# Given passage start
Here is a problem that my nephew asked me on Facebook: I just found a number with an interesting property : When I divide it by 2 , the remainder is 1 When I divide it by 3 , the remainder is 2 When I divide it by 4 , the remainder is 3 When I divide it by 5 , the remainder is 4 When I divide it by 6 , the remainder is 5 When I divide it by 7 , the remainder is 6 When I divide it by 8 , the remainder is 7 When I divide it by 9 , the remainder is 8 When I divide it by 10 , the remainder is 9 It's not a small number , but it's not really big either . Find the smallest number with such number.

OpenStudy (jackellyn):

2519

OpenStudy (anonymous):

2519 is the first such number, what is the 100th such number?

OpenStudy (btaylor):

@jackellyn how did u find that?

OpenStudy (anonymous):

@elisaab 2520*100 -1?

OpenStudy (kinggeorge):

I believe the 100th such number should be 251999.

OpenStudy (anonymous):

Yeah. Is it correct?
# Given passage end
# Stored data start
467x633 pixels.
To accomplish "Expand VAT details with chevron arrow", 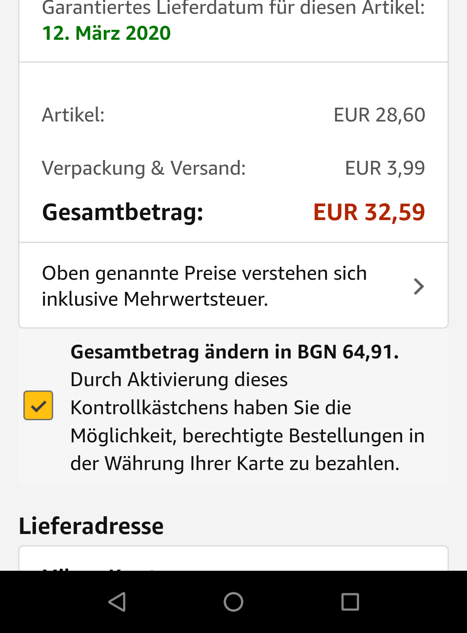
# Stored data end
Aim 1
Condense the opening paragraph of the remainder puzzle thread, starting "Here is a problem that my nephew asked me on Facebook", into a short bulleted list that keeps its main facts.
Aim 2
In the remainder puzzle thread, retype the text starting at "Here is a problem" and ending after "100th such number?".

Written answer 1
- The problem came from the writer's nephew on Facebook.
- A certain number leaves a remainder one less than the divisor for every divisor from 2 through 10: remainder 1 when divided by 2, remainder 2 when divided by 3, and so on up to remainder 9 when divided by 10.
- The number is not small, but it is not really big either.
- The task is to find the smallest number with this property.

Written answer 2
Here is a problem that my nephew asked me on Facebook: I just found a number with an interesting property : When I divide it by 2 , the remainder is 1 When I divide it by 3 , the remainder is 2 When I divide it by 4 , the remainder is 3 When I divide it by 5 , the remainder is 4 When I divide it by 6 , the remainder is 5 When I divide it by 7 , the remainder is 6 When I divide it by 8 , the remainder is 7 When I divide it by 9 , the remainder is 8 When I divide it by 10 , the remainder is 9 It's not a small number , but it's not really big either . Find the smallest number with such number.

OpenStudy (jackellyn):

2519

OpenStudy (anonymous):

2519 is the first such number, what is the 100th such number?